Les Français et l’incarcération

Sondage Harris Interactive pour le Barreau de Paris

Enquête réalisée en ligne du 18 au 19 juin 2018. Échantillon de 1 171 personnes, représentatif des Français âgés de 18 ans et plus. Méthode des quotas et redressement appliqués aux variables suivantes : sexe, âge, catégorie socioprofessionnelle et région de l’interviewé(e).

 

Quel regard les Français portent-ils sur les conditions d’incarcération en France ? Quelles mesures envisagent-ils pour les améliorer ?

 

Que retenir de cette enquête ?

L’incarcération en France, un modèle perçu comme défaillant

  • Les Français assignent de multiples missions au système pénitentiaire : neutraliser des individus dangereux pour la société (74% « tout à fait prioritaire »), mais aussi éviter leur radicalisation en prison (76%) ou la récidive à leur sortie (62%). Dans une moindre mesure, la prison est aussi attendue sur sa capacité à dissuader les citoyens de commettre des délits et des crimes (49% « tout à fait prioritaire ») et à favoriser la future réinsertion des détenus (38%). Au regard de ces objectifs exigeants, les Français dressent néanmoins un constat d’échec. 62% estiment que tous ces objectifs sont mal remplis, les plus jeunes (55%) se montrant plus cléments à l’égard du système que leurs aînés (67% chez les plus de 50 ans). Éviter la radicalisation religieuse des détenus, sujet émergent il y a encore quelques années, se place aujourd’hui comme un des enjeux suscitant le plus d’inquiétudes (91% « objectif mal rempli aujourd’hui »).

 

  • Concrètement les prisons riment aujourd’hui avec « surpopulation » selon les Français, qui entretiennent un rapport complexe aux conditions de détention. Concrètement, plus de 80% estiment que les personnes incarcérées subissent fréquemment des violences verbales, physiques, ou sexuelles, une situation à laquelle les personnes issues des catégories supérieures se déclarent plus sensibles que la moyenne.

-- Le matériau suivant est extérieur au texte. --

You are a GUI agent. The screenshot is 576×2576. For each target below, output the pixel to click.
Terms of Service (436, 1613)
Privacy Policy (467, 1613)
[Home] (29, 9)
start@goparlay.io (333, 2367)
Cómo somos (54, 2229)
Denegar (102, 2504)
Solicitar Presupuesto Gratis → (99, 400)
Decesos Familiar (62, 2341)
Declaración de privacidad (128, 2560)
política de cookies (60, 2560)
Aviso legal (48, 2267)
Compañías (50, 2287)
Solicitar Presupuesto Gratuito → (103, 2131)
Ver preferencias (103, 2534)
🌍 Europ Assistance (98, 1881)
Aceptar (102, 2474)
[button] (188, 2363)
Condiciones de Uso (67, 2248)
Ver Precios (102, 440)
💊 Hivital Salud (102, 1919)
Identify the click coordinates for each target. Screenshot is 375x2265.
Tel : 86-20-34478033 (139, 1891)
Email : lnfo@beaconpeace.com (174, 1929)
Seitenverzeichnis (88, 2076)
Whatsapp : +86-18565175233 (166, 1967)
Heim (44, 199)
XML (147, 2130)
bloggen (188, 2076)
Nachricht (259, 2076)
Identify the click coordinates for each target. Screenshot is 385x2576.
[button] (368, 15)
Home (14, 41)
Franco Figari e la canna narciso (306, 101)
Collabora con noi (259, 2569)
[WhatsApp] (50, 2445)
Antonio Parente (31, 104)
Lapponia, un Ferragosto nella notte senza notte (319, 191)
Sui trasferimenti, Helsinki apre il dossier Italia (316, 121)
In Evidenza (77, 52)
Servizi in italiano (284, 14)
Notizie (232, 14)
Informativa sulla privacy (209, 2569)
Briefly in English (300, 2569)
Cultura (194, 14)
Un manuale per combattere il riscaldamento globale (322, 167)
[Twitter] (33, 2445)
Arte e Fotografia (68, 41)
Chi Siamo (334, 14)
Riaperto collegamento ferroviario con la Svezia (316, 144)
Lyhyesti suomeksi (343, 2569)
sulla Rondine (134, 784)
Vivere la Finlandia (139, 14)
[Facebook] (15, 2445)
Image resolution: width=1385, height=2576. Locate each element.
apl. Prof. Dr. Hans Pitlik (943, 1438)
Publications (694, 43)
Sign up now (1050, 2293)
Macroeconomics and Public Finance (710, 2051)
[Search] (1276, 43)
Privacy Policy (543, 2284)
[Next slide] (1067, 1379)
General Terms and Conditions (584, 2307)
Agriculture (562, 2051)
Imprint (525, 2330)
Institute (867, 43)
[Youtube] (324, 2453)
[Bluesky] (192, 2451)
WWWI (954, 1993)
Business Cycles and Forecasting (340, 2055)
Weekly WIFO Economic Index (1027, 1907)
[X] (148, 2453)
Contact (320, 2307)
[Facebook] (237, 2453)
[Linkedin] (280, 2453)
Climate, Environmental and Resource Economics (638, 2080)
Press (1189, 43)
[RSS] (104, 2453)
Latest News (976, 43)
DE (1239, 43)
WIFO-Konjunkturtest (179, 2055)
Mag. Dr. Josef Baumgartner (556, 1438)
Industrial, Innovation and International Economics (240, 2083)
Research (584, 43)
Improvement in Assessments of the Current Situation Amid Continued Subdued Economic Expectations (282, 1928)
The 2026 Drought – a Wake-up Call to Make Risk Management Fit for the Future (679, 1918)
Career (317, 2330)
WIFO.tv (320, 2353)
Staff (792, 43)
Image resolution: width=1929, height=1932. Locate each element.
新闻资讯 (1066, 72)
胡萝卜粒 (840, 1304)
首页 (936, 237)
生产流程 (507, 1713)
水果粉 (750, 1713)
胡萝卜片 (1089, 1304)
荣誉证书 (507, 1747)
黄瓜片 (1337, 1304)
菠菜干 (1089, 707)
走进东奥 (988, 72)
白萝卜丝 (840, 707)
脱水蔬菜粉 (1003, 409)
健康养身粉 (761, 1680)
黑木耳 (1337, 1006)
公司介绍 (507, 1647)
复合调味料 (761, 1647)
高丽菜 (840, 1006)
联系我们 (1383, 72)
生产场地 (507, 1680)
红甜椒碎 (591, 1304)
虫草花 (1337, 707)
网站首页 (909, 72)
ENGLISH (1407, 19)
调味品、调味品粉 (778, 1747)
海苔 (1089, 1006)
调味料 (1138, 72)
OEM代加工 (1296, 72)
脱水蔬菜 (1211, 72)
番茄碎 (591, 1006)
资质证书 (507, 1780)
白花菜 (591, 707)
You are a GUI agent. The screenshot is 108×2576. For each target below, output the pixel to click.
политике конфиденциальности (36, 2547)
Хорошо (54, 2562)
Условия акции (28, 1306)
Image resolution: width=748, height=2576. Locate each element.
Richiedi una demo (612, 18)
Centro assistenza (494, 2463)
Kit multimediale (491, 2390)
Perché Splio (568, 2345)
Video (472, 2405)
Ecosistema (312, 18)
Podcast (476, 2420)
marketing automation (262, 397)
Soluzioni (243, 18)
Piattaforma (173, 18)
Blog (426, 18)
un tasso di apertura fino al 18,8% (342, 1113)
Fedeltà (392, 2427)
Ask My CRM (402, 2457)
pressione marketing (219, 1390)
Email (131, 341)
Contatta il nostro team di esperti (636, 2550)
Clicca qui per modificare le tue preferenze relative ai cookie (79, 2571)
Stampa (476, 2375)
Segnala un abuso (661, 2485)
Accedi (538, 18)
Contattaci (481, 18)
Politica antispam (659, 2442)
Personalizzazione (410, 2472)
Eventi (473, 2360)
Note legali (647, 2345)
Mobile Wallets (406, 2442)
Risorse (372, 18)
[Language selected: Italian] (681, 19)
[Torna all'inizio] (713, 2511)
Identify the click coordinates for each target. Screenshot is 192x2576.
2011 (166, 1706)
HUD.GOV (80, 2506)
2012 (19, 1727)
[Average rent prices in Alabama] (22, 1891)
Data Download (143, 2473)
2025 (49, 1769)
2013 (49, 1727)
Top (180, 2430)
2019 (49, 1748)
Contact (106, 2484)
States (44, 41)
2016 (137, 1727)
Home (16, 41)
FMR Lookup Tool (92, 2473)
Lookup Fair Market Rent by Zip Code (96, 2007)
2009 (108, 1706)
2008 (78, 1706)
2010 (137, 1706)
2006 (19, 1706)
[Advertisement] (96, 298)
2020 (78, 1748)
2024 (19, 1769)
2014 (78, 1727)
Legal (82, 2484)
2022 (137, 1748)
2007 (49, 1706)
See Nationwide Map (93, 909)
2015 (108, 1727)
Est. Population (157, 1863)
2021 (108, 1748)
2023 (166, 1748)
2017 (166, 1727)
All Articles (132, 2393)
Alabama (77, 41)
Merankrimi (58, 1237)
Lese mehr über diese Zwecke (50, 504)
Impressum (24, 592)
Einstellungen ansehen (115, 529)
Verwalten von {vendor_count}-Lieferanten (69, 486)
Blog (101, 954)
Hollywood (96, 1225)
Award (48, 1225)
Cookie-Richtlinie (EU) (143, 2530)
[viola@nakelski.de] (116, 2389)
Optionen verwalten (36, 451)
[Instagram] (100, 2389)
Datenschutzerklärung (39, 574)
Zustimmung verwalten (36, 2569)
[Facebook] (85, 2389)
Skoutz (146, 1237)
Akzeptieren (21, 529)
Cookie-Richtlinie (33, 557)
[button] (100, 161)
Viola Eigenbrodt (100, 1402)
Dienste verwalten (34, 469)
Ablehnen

Pour autant, de façon globale, seuls 50% des Français estiment que les conditions d’incarcération des détenus ne sont pas satisfaisantes (jusqu’à 59% chez les plus diplômés d’entre eux).

 

  • Entre aveu des difficultés de la prison et reconnaissance de conditions de vie pénibles pour les détenus se glissent ainsi les questions liées au financement du système pénitencier, perçu comme insatisfaisant par la quasi-totalité des Français : 78% se montrent mécontents de la situation actuelle. Les verbatim spontanés évoquent notamment le décalage entre l’argent public déboursé pour les prisons et leur état de fonctionnement, de même qu’ils mentionnent les frustrations de certains citoyens à l’égard des services auxquels des détenus auraient supposément accès. Les Français estiment par ailleurs que ce coût pour la collectivité s’est alourdi au cours des dernières années (62% le pensent), tout comme ils perçoivent une aggravation de la situation pour les personnels pénitentiaires (78%). La question de la détérioration des conditions de vie des détenus, elle, clive davantage : 34% estiment qu’elles se sont améliorées, 37% qu’elles se sont dégradées. À nouveau, les personnes issues des catégories supérieures et les plus diplômées expriment un regard plus inquiet que la moyenne.

 

  • Ce constat des difficultés du système pénitentiaire confine la France à un niveau médian dans la comparaison avec d’autres pays sur les conditions de vie des détenus. Le modèle français apparait comme un entre-deux entre les modèles scandinave – mieux perçu – et américain – moins bien perçu. À ce niveau, la France reste finalement comparable à ses voisins européens, Allemagne et Royaume-Uni.

 

  • Le recours à l’incarcération a-t-il donc atteint ses limites dans l’esprit des Français ? Force est de constater une vision très contrastée de la plupart d’entre eux. Certes, ils ont tendance à affirmer majoritairement que les peines de prison ne sont pas assez fréquentes, ni pour les crimes (73%), ni pour les délits (59%). Mais ils se montrent ouverts à des alternatives, notamment concernant les peines de moins de 5 ans. 63% des Français se disent ainsi  favorables à transformer les peines de prison de moins de 5 ans en travaux d’intérêt général (TIG) pour les délinquants les plus jeunes. De même, 57% considèrent favorablement l’idée de faire exécuter les peines de prisons de moins de 5 ans dans des « prisons ouvertes », où les détenus peuvent circuler librement pendant la journée, et qui reposent sur des projets de réinsertion et de responsabilisation des détenus.